Gender: Demography - Methodology

 


BIRTHS
The definition of a live birth is stipulated in Decree 11/1988 of the Ministry of Health of the CR: a live-born child is a child who gives a sign of life (respiration, heartbeat, umbilicus pulsation, active movement of muscles) and whose birth weight is 500 g or more, or whose birth is below 500 g if it survives 24 hours after delivery. A stillborn child is a child not showing any signs of life, whose birth weight is 1 000 g or more.

ABORTIONS
The abortion is termination of pregnancy, in which
a) the foetus does not show any sign of life and its birth weight is below 1,000 g or cannot be measured, if the pregnancy takes less than 28 weeks,
b) the foetus shows at least one of the signs of life and its birth weight is below 500 g, but it does not live longer than 24 hours after delivery,
c) the foetal egg without a foetus or gestational decidua is removed out of the female's uterus.

FERTILITY RATE BY AGE
- the number of children born live to women of a given age per 1 000 women of the same age.

TOTAL FERTILITY RATE
- the average number of live-born children per 1 woman aged 15-49 years, provided that fertility rates by age in the given calendar year remain unchanged.

ABORTION RATE BY AGE
- the number of abortions (all types) in the given age of women per 1 000 women of the same age.

TOTAL ABORTION RATE
- the average number of abortions per 1 woman aged 15-49 years provided that abortion rates in the given calendar year remain unchanged.

LIFE EXPECTANCY
Life expectancy is derived from life tables compiled on the basis of age-specific mortality rates in the initial year. Life expectancy at x-years means the additional number of years to be lived by man or woman surviving to exact age x (given the mortality conditions of the table). The average age at death is then determined by adding the age of x years to the life expectancy.

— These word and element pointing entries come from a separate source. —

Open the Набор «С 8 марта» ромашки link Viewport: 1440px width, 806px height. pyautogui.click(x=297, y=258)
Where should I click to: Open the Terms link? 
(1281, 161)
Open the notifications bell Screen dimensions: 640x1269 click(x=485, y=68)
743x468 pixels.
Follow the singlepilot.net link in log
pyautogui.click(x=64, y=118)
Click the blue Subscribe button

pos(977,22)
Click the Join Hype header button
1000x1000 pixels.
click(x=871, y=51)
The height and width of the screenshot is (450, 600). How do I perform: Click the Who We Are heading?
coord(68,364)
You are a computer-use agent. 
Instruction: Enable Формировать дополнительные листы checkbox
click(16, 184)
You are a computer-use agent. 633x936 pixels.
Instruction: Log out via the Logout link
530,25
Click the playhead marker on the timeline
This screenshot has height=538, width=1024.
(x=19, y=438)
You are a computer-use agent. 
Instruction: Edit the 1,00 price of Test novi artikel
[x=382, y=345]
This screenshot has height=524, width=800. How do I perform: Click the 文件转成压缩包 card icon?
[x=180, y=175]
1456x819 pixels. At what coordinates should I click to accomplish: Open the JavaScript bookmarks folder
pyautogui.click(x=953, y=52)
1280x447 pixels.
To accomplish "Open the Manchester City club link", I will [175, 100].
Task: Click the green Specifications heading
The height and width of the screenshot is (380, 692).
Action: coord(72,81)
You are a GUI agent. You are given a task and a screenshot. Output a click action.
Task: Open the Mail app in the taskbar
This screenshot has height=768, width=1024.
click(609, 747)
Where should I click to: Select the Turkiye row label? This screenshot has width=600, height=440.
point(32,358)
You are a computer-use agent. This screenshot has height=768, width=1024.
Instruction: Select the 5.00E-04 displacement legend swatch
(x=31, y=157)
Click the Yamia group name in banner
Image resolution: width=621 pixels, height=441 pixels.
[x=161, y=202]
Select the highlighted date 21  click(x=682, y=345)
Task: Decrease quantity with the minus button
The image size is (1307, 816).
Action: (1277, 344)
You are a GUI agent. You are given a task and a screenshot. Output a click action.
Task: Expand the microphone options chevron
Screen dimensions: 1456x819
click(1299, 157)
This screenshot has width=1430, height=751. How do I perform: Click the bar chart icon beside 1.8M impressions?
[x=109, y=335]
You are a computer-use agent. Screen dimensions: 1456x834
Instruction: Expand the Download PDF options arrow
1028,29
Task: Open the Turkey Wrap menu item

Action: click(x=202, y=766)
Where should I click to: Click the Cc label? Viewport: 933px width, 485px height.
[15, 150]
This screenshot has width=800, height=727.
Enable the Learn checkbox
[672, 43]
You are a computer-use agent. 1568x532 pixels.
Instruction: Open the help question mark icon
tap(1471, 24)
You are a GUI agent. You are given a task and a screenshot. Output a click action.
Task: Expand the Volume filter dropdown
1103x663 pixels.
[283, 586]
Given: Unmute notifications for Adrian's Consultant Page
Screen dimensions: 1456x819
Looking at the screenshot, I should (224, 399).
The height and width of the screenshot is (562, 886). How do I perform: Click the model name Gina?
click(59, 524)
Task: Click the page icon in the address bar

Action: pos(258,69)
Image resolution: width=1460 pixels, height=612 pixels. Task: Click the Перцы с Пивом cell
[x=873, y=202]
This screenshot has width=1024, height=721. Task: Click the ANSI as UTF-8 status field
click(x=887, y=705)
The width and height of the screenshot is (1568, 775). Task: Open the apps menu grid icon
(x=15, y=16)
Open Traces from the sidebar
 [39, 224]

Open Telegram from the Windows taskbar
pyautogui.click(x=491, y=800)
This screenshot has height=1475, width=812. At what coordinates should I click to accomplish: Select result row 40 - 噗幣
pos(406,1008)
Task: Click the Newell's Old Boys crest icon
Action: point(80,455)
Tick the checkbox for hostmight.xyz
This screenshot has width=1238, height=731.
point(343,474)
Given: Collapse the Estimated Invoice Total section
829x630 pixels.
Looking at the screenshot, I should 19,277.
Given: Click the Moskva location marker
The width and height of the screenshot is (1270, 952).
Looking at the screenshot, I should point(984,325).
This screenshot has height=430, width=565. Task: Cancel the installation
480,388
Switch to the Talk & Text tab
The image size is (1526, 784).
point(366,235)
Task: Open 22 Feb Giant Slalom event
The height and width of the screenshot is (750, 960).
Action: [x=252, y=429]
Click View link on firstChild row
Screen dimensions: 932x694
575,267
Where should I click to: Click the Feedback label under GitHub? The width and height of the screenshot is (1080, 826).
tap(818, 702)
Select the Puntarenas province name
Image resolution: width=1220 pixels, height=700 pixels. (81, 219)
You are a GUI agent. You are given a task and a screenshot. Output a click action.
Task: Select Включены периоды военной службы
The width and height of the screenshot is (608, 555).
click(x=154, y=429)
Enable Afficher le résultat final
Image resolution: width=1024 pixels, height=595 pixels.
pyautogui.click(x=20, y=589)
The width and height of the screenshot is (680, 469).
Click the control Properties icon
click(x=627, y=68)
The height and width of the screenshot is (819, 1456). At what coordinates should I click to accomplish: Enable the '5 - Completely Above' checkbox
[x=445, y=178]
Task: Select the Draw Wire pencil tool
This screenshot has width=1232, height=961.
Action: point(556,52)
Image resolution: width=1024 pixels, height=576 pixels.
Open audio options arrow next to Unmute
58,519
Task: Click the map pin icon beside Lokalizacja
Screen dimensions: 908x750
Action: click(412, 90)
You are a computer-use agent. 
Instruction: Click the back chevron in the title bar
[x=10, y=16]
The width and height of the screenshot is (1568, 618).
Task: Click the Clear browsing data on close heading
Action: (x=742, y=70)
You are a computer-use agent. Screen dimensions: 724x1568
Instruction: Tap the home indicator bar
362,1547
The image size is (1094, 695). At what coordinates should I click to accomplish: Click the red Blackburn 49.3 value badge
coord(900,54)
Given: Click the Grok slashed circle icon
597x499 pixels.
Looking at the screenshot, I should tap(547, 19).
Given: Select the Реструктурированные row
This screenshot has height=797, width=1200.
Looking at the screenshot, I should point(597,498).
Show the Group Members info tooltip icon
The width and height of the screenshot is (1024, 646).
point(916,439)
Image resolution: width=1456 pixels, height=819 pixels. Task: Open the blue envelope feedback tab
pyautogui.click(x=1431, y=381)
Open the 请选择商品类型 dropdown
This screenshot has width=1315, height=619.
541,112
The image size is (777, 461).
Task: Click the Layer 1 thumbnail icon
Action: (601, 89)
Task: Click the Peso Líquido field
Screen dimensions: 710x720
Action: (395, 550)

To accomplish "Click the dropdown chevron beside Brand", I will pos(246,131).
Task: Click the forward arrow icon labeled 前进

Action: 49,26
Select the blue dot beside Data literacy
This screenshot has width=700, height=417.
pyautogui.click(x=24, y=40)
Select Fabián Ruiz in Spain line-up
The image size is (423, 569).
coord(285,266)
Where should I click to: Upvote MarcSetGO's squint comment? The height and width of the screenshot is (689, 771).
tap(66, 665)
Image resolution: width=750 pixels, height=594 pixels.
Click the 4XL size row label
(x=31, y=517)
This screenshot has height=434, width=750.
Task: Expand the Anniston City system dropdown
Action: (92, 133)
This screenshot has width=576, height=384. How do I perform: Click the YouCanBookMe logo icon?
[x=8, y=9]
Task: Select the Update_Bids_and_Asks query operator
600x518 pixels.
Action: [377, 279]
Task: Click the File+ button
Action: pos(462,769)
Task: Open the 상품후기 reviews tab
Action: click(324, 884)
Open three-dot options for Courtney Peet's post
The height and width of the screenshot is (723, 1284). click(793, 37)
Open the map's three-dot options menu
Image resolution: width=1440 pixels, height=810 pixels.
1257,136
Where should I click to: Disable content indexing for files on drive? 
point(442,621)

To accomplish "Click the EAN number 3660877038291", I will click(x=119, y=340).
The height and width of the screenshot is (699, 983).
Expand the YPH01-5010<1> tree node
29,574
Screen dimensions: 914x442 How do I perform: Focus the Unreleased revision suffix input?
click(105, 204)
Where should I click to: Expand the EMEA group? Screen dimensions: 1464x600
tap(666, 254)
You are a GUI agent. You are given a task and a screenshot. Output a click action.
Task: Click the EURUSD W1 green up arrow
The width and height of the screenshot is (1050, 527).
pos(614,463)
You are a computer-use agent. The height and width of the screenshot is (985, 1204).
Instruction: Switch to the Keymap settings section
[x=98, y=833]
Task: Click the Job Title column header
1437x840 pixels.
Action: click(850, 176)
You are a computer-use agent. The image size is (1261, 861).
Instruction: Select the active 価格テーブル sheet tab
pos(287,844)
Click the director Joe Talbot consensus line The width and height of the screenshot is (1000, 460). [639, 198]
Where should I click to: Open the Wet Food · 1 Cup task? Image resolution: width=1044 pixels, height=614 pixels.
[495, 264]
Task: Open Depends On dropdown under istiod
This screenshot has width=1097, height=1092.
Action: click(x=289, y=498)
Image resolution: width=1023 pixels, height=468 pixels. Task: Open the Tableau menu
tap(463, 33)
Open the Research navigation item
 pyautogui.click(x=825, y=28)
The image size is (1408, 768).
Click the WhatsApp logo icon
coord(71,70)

Life expectancy should never be confused with the average age of population.


DEFINITION OF BASIC INDICATORS FOR HOUSEHOLDS:

Household: relatives living together.
Complete family household: a married couple (or a common-law husband and a common-law wife) with children or without them.
Incomplete family household: a single parent with at least one child.
Multi-person non-family household: two or more persons that are relatives or not, who are on common budget.
Single-person household: a single person.
Head of household: in a complete family always the husband (common-law husband) regardless who is the user of the dwelling; in incomplete families of two generations always a parent; in three-generation families a member of the middle generation; in multi-person non-family households a person, who was marked as a head of household on common budget.
Dependent children: persons aged 0-25 years, who are economically inactive and live at least with one of the parents.
Economically active: employed persons or unemployed.

Information on households and families resulted from the sample surveys: LFSS and SILC 2005 and cannot be compared with results of Population and Housing Census.